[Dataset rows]
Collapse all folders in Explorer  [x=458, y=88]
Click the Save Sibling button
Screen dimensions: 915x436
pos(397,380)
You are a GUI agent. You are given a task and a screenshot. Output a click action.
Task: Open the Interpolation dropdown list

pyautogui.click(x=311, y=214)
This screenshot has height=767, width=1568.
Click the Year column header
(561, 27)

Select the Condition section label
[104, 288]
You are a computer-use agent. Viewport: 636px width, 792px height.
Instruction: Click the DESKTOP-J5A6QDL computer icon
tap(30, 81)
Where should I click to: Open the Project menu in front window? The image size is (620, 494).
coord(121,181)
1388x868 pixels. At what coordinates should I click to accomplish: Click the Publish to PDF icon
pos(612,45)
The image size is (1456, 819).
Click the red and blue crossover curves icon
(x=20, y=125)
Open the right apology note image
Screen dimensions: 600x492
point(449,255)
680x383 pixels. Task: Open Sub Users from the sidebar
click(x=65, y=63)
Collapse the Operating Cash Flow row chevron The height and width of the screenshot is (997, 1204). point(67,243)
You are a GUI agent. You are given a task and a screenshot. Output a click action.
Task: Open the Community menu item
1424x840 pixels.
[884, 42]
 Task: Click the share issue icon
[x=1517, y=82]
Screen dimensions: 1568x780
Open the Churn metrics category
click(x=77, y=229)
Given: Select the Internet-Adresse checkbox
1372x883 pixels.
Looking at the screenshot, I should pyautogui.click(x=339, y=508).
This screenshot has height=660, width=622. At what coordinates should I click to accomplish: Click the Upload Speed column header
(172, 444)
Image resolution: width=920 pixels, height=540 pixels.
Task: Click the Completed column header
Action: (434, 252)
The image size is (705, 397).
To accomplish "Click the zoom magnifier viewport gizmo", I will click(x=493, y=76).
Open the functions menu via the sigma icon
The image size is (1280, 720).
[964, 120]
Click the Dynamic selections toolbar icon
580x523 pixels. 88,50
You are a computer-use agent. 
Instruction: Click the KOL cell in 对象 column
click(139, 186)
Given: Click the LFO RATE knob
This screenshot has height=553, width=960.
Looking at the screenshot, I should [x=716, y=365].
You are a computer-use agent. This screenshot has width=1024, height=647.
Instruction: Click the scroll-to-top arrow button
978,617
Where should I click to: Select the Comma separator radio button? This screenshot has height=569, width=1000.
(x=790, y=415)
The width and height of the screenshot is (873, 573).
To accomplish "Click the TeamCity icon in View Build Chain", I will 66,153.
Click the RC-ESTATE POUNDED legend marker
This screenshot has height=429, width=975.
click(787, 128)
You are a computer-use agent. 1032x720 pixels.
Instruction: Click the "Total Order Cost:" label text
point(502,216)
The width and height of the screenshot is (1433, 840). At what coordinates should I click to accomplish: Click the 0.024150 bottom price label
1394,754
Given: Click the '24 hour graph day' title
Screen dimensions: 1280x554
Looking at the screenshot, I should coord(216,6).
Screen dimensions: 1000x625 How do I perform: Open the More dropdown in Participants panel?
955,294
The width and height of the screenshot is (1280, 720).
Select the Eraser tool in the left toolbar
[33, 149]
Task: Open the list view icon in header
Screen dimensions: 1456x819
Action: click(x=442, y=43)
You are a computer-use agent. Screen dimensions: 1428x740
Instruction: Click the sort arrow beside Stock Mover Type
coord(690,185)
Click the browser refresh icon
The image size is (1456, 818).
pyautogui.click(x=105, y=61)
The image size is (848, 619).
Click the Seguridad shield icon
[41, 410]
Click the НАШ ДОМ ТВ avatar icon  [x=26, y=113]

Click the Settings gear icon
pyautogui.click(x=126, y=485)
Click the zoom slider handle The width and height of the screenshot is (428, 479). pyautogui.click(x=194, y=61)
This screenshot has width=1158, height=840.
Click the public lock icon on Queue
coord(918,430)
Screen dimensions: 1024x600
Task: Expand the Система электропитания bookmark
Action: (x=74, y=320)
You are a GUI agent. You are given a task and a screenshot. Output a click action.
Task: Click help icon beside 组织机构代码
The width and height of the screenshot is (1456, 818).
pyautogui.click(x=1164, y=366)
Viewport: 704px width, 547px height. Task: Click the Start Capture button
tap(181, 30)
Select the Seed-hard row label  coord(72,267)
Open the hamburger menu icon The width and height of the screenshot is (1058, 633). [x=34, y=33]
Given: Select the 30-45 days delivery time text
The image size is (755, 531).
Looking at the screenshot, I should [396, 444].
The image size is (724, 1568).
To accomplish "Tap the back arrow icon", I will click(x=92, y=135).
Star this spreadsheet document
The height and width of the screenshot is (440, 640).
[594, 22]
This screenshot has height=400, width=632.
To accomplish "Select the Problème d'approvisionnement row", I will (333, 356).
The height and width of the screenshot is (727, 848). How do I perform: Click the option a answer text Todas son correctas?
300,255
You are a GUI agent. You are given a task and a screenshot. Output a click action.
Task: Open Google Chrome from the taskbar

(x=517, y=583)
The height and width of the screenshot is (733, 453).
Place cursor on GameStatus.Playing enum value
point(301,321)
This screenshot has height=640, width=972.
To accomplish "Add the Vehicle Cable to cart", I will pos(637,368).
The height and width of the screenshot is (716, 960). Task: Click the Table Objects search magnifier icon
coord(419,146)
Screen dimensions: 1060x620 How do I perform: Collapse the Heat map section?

### Job
Rewrite the data above, swapping every "GUI agent" for "desktop agent" and leaving everything else as it is.

### Result of this task
Collapse all folders in Explorer  [x=458, y=88]
Click the Save Sibling button
Screen dimensions: 915x436
pos(397,380)
You are a desktop agent. You are given a task and a screenshot. Output a click action.
Task: Open the Interpolation dropdown list

pyautogui.click(x=311, y=214)
This screenshot has height=767, width=1568.
Click the Year column header
(561, 27)

Select the Condition section label
[104, 288]
You are a computer-use agent. Viewport: 636px width, 792px height.
Instruction: Click the DESKTOP-J5A6QDL computer icon
tap(30, 81)
Where should I click to: Open the Project menu in front window? The image size is (620, 494).
coord(121,181)
1388x868 pixels. At what coordinates should I click to accomplish: Click the Publish to PDF icon
pos(612,45)
The image size is (1456, 819).
Click the red and blue crossover curves icon
(x=20, y=125)
Open the right apology note image
Screen dimensions: 600x492
point(449,255)
680x383 pixels. Task: Open Sub Users from the sidebar
click(x=65, y=63)
Collapse the Operating Cash Flow row chevron The height and width of the screenshot is (997, 1204). point(67,243)
You are a desktop agent. You are given a task and a screenshot. Output a click action.
Task: Open the Community menu item
1424x840 pixels.
[884, 42]
 Task: Click the share issue icon
[x=1517, y=82]
Screen dimensions: 1568x780
Open the Churn metrics category
click(x=77, y=229)
Given: Select the Internet-Adresse checkbox
1372x883 pixels.
Looking at the screenshot, I should pyautogui.click(x=339, y=508).
This screenshot has height=660, width=622. At what coordinates should I click to accomplish: Click the Upload Speed column header
(172, 444)
Image resolution: width=920 pixels, height=540 pixels.
Task: Click the Completed column header
Action: (434, 252)
The image size is (705, 397).
To accomplish "Click the zoom magnifier viewport gizmo", I will click(x=493, y=76).
Open the functions menu via the sigma icon
The image size is (1280, 720).
[964, 120]
Click the Dynamic selections toolbar icon
580x523 pixels. 88,50
You are a computer-use agent. 
Instruction: Click the KOL cell in 对象 column
click(139, 186)
Given: Click the LFO RATE knob
This screenshot has height=553, width=960.
Looking at the screenshot, I should [x=716, y=365].
You are a computer-use agent. This screenshot has width=1024, height=647.
Instruction: Click the scroll-to-top arrow button
978,617
Where should I click to: Select the Comma separator radio button? This screenshot has height=569, width=1000.
(x=790, y=415)
The width and height of the screenshot is (873, 573).
To accomplish "Click the TeamCity icon in View Build Chain", I will 66,153.
Click the RC-ESTATE POUNDED legend marker
This screenshot has height=429, width=975.
click(787, 128)
You are a computer-use agent. 1032x720 pixels.
Instruction: Click the "Total Order Cost:" label text
point(502,216)
The width and height of the screenshot is (1433, 840). At what coordinates should I click to accomplish: Click the 0.024150 bottom price label
1394,754
Given: Click the '24 hour graph day' title
Screen dimensions: 1280x554
Looking at the screenshot, I should coord(216,6).
Screen dimensions: 1000x625 How do I perform: Open the More dropdown in Participants panel?
955,294
The width and height of the screenshot is (1280, 720).
Select the Eraser tool in the left toolbar
[33, 149]
Task: Open the list view icon in header
Screen dimensions: 1456x819
Action: click(x=442, y=43)
You are a computer-use agent. Screen dimensions: 1428x740
Instruction: Click the sort arrow beside Stock Mover Type
coord(690,185)
Click the browser refresh icon
The image size is (1456, 818).
pyautogui.click(x=105, y=61)
The image size is (848, 619).
Click the Seguridad shield icon
[41, 410]
Click the НАШ ДОМ ТВ avatar icon  [x=26, y=113]

Click the Settings gear icon
pyautogui.click(x=126, y=485)
Click the zoom slider handle The width and height of the screenshot is (428, 479). pyautogui.click(x=194, y=61)
This screenshot has width=1158, height=840.
Click the public lock icon on Queue
coord(918,430)
Screen dimensions: 1024x600
Task: Expand the Система электропитания bookmark
Action: (x=74, y=320)
You are a desktop agent. You are given a task and a screenshot. Output a click action.
Task: Click help icon beside 组织机构代码
The width and height of the screenshot is (1456, 818).
pyautogui.click(x=1164, y=366)
Viewport: 704px width, 547px height. Task: Click the Start Capture button
tap(181, 30)
Select the Seed-hard row label  coord(72,267)
Open the hamburger menu icon The width and height of the screenshot is (1058, 633). [x=34, y=33]
Given: Select the 30-45 days delivery time text
The image size is (755, 531).
Looking at the screenshot, I should [396, 444].
The image size is (724, 1568).
To accomplish "Tap the back arrow icon", I will click(x=92, y=135).
Star this spreadsheet document
The height and width of the screenshot is (440, 640).
[594, 22]
This screenshot has height=400, width=632.
To accomplish "Select the Problème d'approvisionnement row", I will (333, 356).
The height and width of the screenshot is (727, 848). How do I perform: Click the option a answer text Todas son correctas?
300,255
You are a desktop agent. You are given a task and a screenshot. Output a click action.
Task: Open Google Chrome from the taskbar

(x=517, y=583)
The height and width of the screenshot is (733, 453).
Place cursor on GameStatus.Playing enum value
point(301,321)
This screenshot has height=640, width=972.
To accomplish "Add the Vehicle Cable to cart", I will pos(637,368).
The height and width of the screenshot is (716, 960). Task: Click the Table Objects search magnifier icon
coord(419,146)
Screen dimensions: 1060x620 How do I perform: Collapse the Heat map section?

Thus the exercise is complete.